### THE RECORDS ###

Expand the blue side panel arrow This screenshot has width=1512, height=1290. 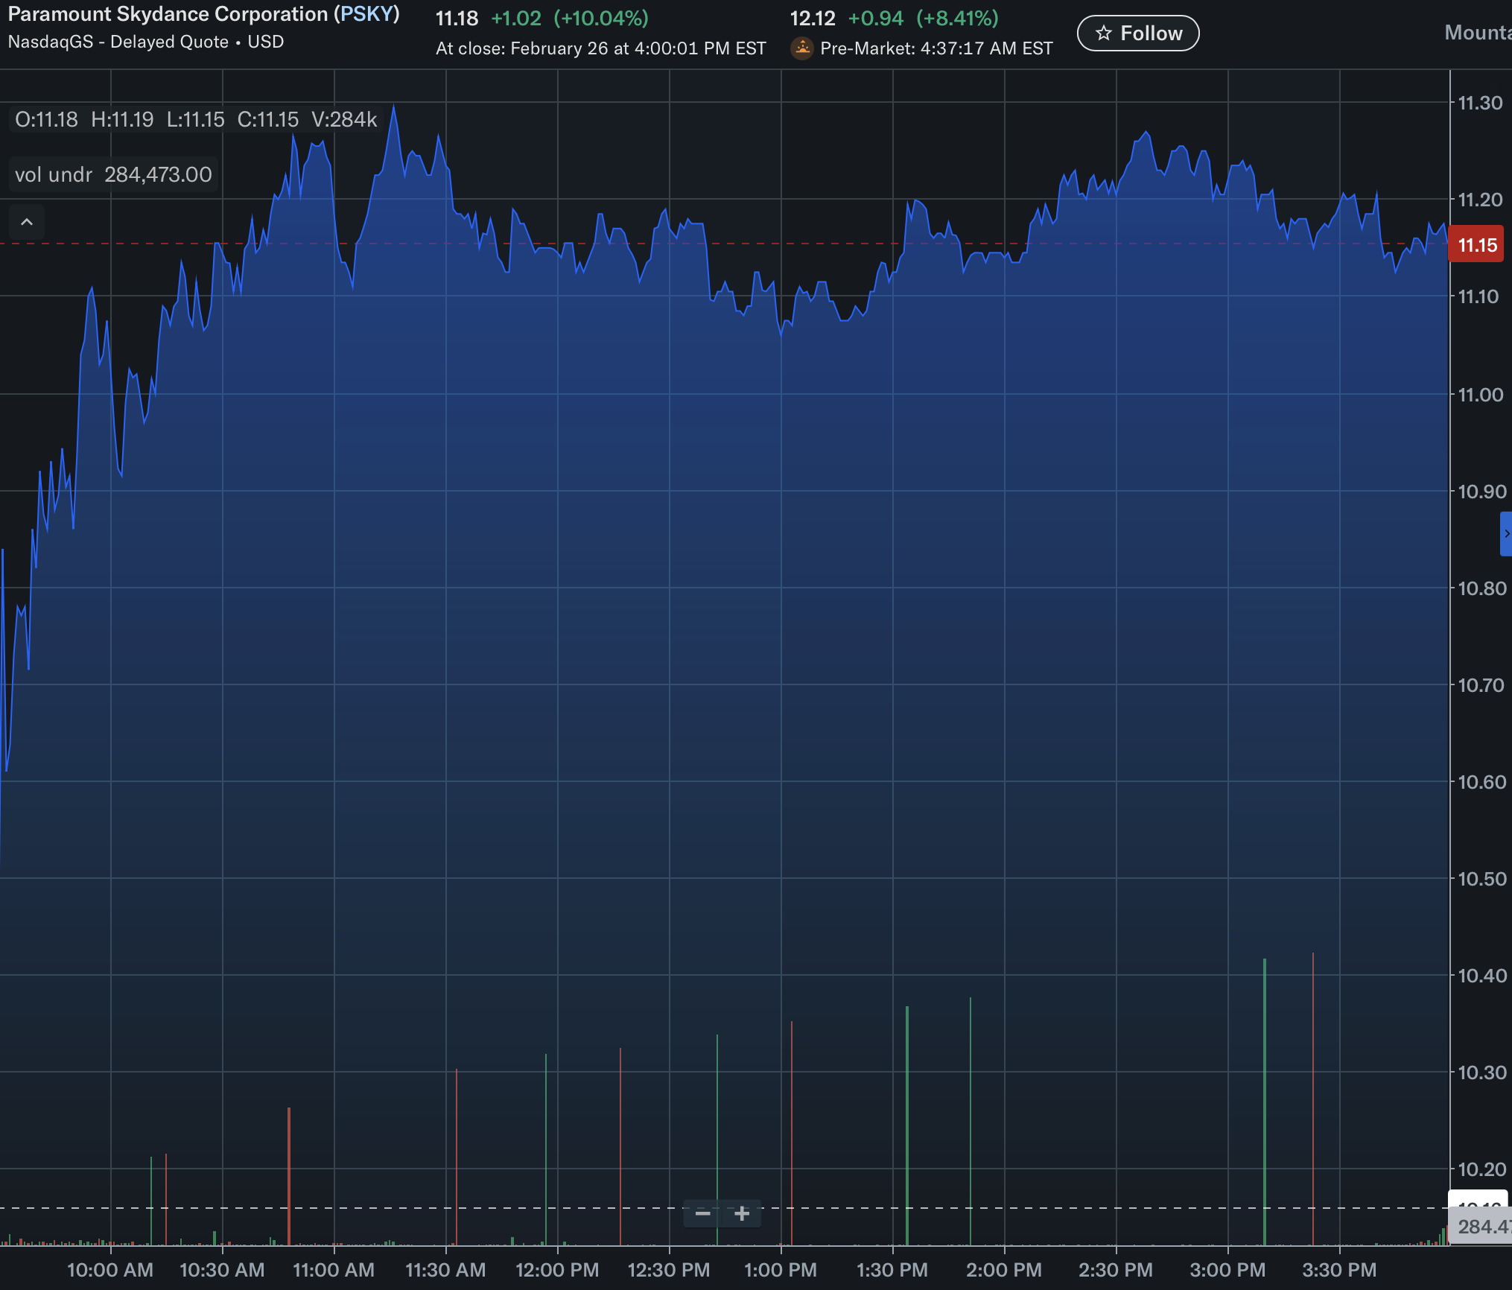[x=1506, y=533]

###
### THE RECORDS ###

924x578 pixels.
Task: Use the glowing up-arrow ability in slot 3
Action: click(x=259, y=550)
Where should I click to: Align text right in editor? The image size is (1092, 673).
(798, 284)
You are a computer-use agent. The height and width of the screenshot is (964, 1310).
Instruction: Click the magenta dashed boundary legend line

###
### THE RECORDS ###

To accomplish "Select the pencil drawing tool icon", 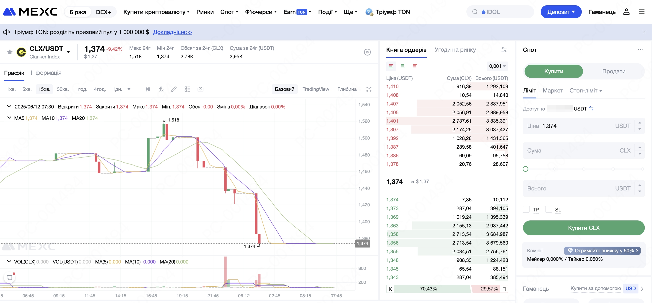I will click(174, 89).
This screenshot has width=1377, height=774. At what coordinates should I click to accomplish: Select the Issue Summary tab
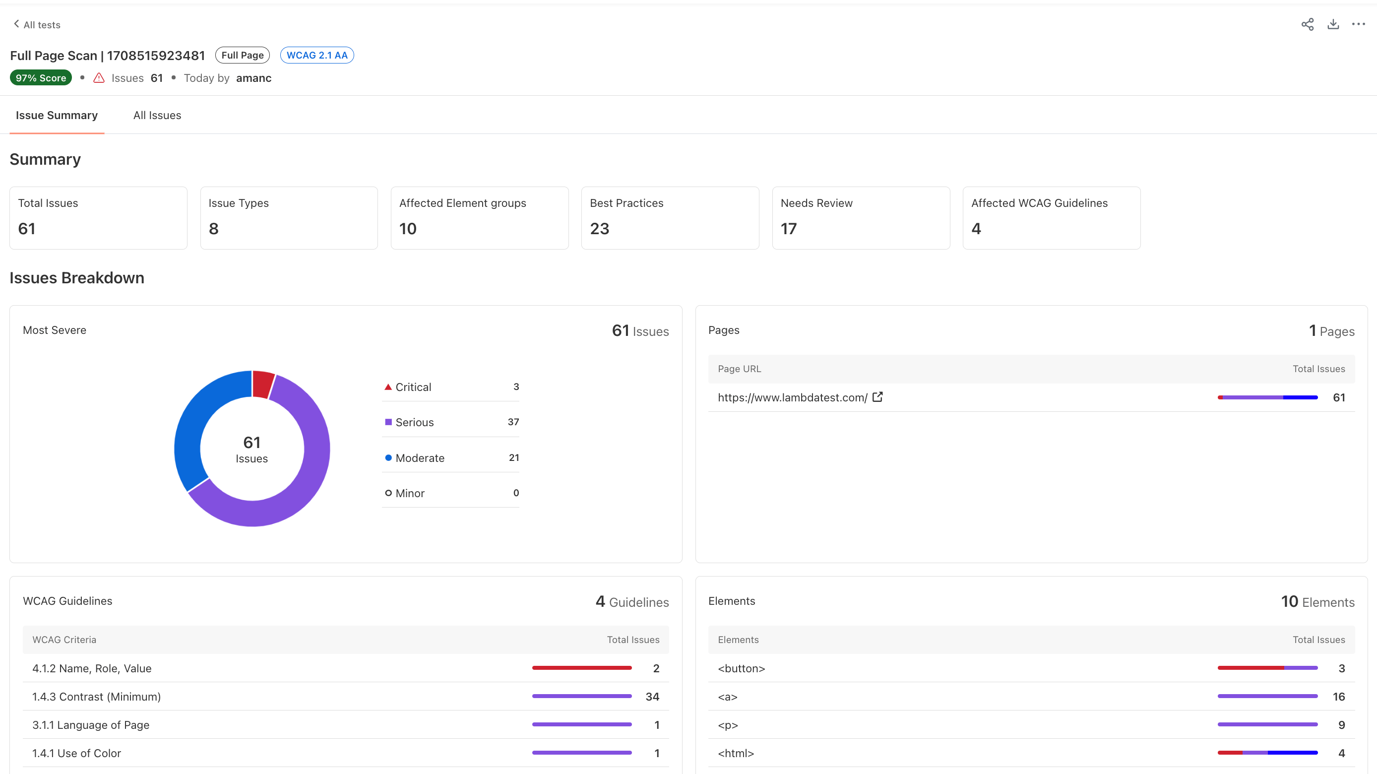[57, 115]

###

**EXERCISE BRIEF**
Please copy, exactly as written, every line in the listing above from the line with "Where should I" up to and including the line with "Instruction: Click the".

**OUTPUT FOR THIS TASK**
Where should I click to: Align text right in editor? The image size is (1092, 673).
(798, 284)
You are a computer-use agent. The height and width of the screenshot is (964, 1310).
Instruction: Click the magenta dashed boundary legend line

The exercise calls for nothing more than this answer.